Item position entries
'''
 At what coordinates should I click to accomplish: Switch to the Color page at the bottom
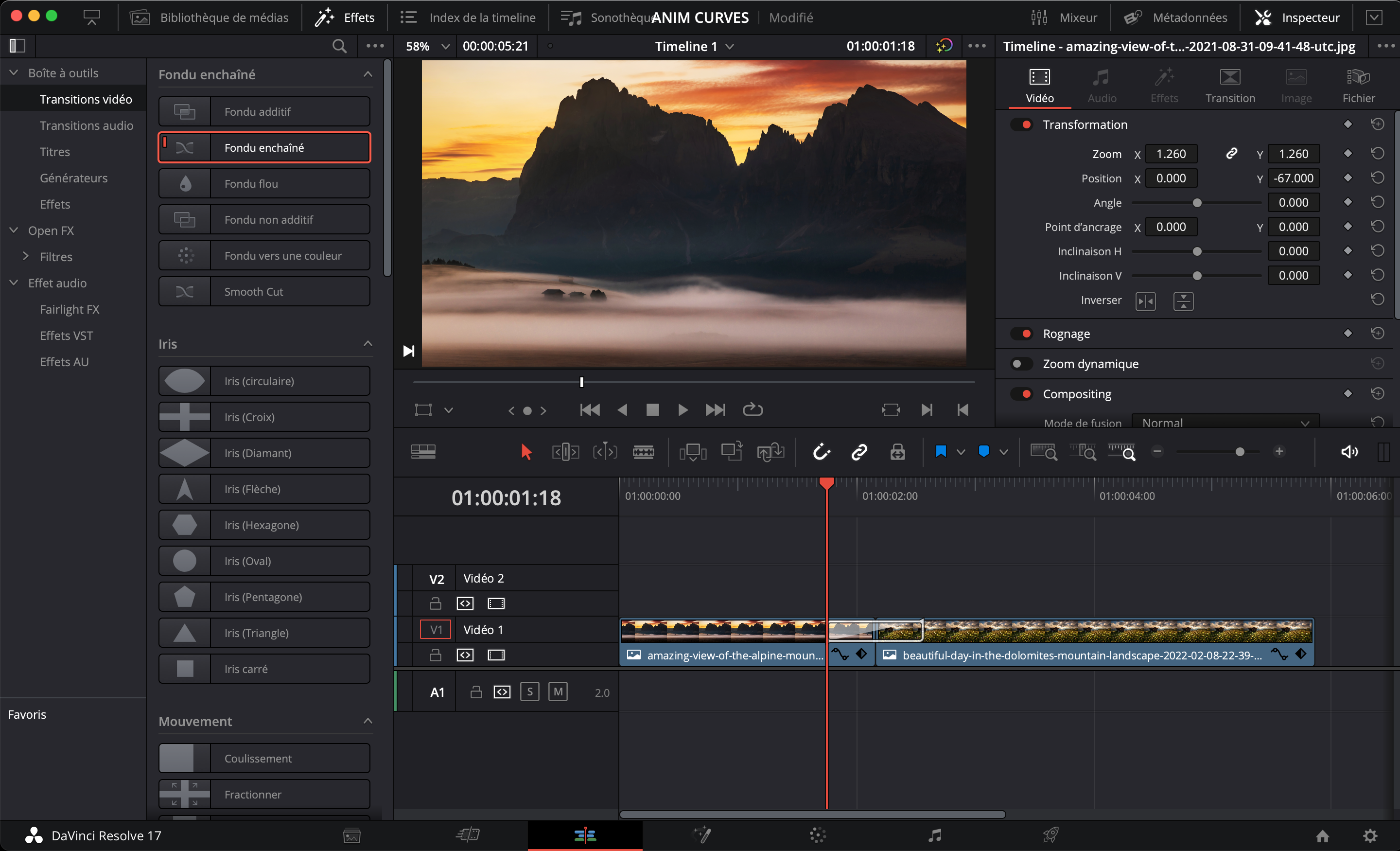coord(817,835)
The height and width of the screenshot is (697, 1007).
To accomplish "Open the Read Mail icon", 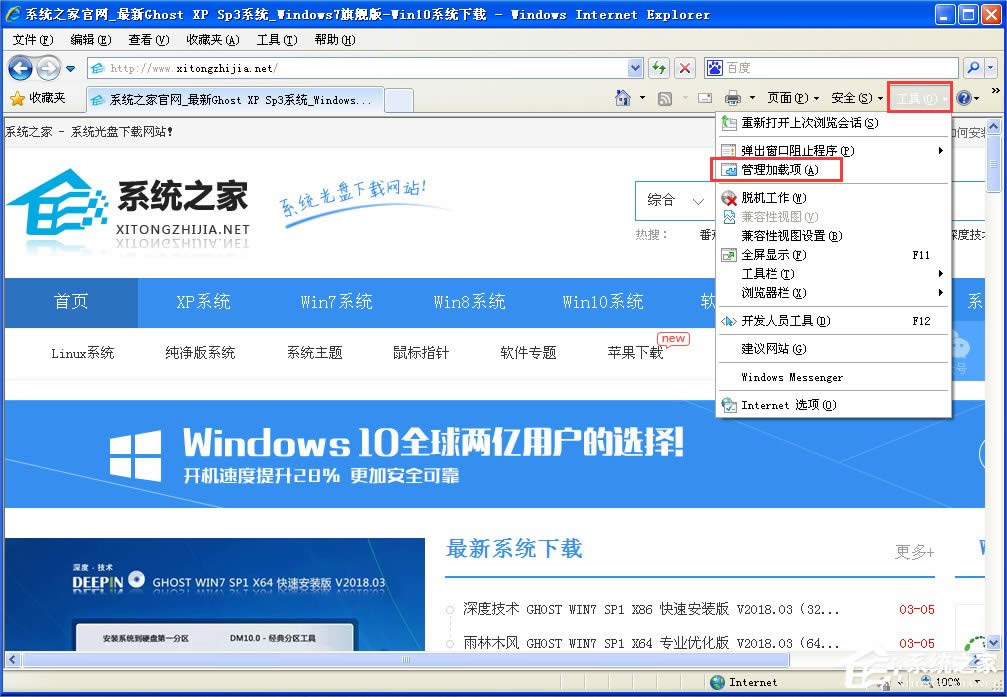I will [x=703, y=97].
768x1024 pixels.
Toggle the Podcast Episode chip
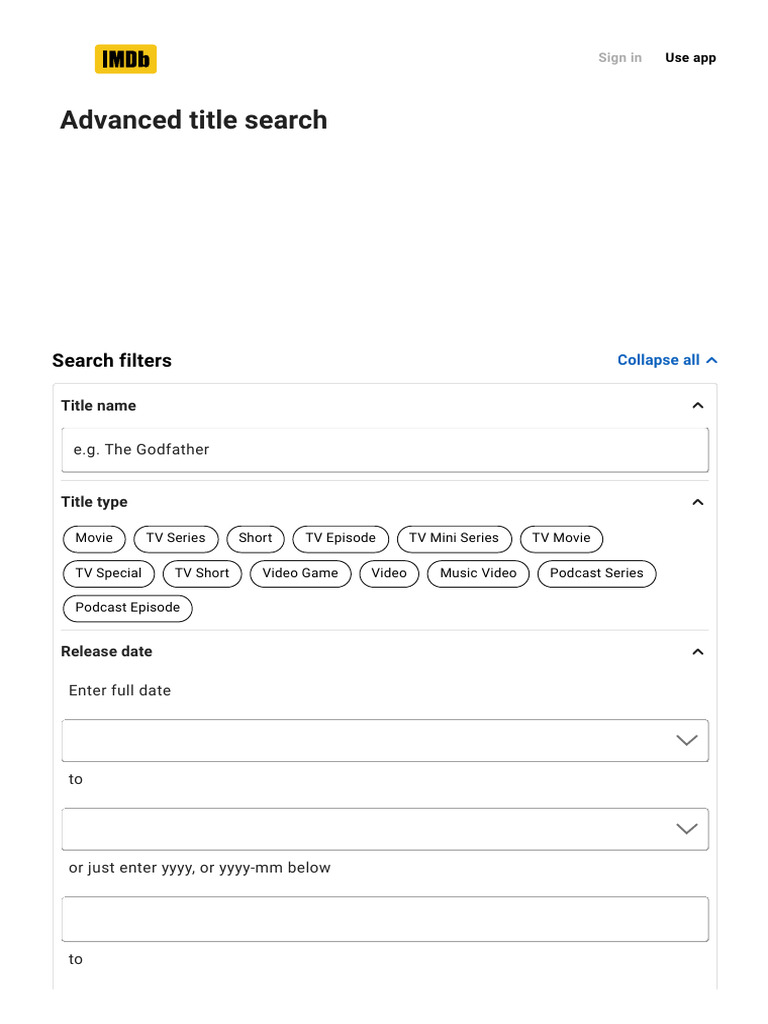(x=127, y=608)
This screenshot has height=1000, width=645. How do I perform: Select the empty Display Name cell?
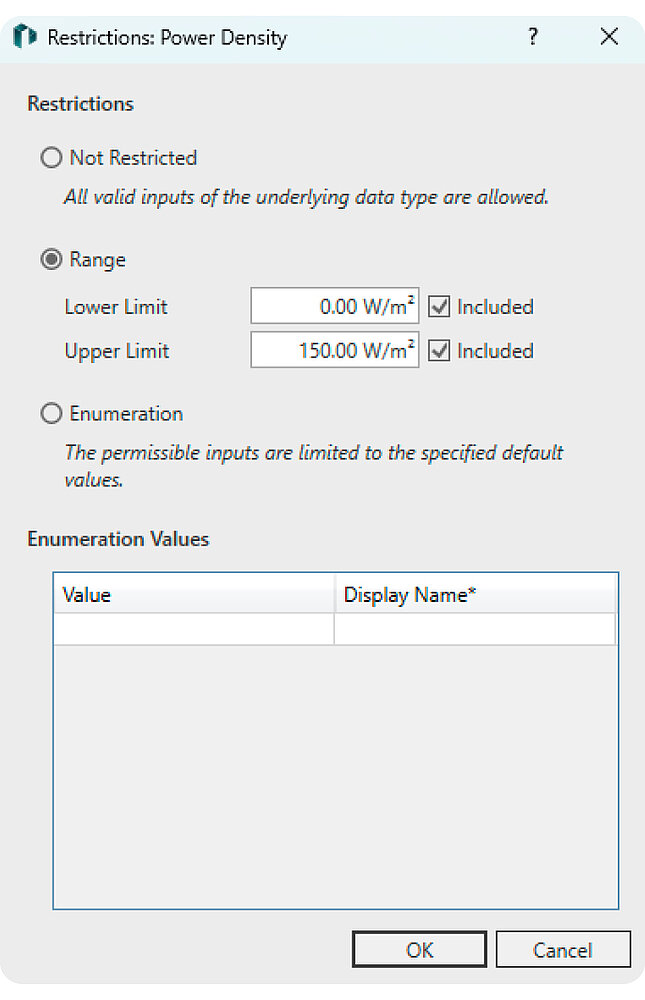tap(475, 629)
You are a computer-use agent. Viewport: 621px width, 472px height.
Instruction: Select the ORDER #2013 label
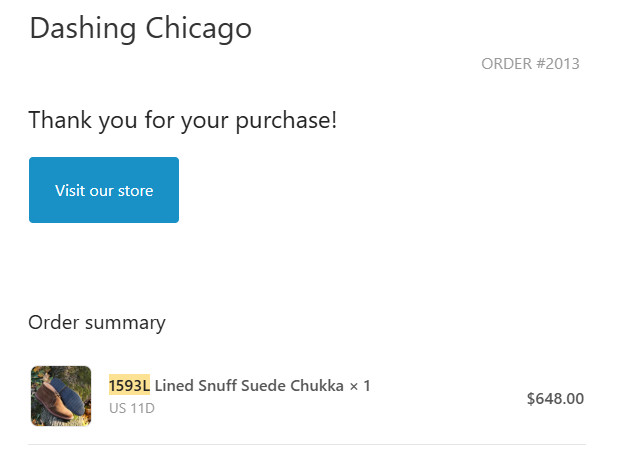[530, 64]
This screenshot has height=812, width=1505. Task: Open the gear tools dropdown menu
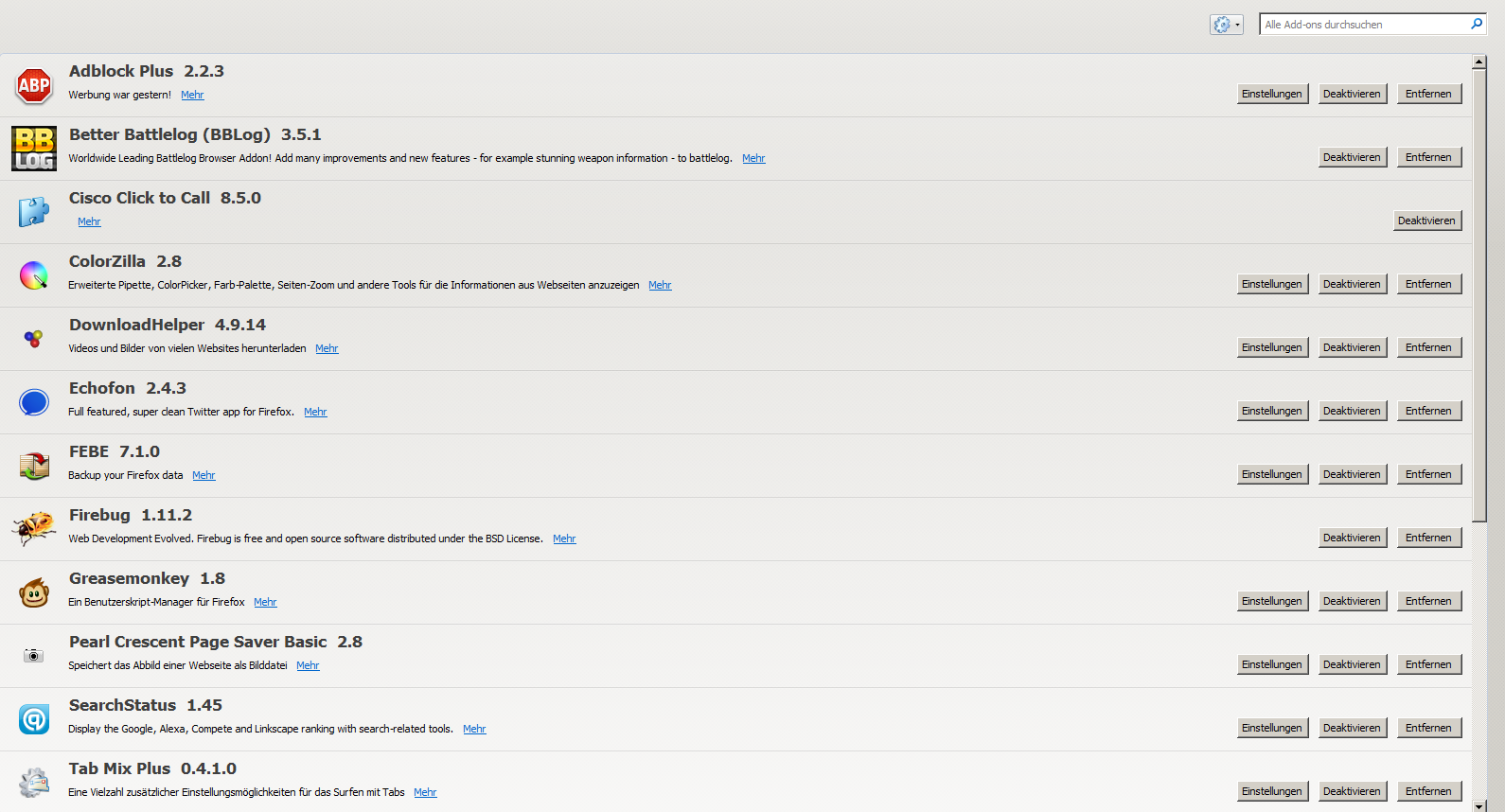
'''
__BRIEF__. Rewrite the items starting at the line that contains "768x1024 pixels." and ending at the last item, replacing "screenshot" with "image" and keeping everything else unchanged. Leave the pictures out of your answer.

__THE ANSWER__.
768x1024 pixels.
Toggle the Podcast Episode chip
(x=127, y=608)
This image has height=1000, width=645. How do I perform: Select the empty Display Name cell?
tap(475, 629)
You are a computer-use agent. Viewport: 621px width, 472px height.
Instruction: Select the ORDER #2013 label
[530, 64]
This image has height=812, width=1505. Task: Open the gear tools dropdown menu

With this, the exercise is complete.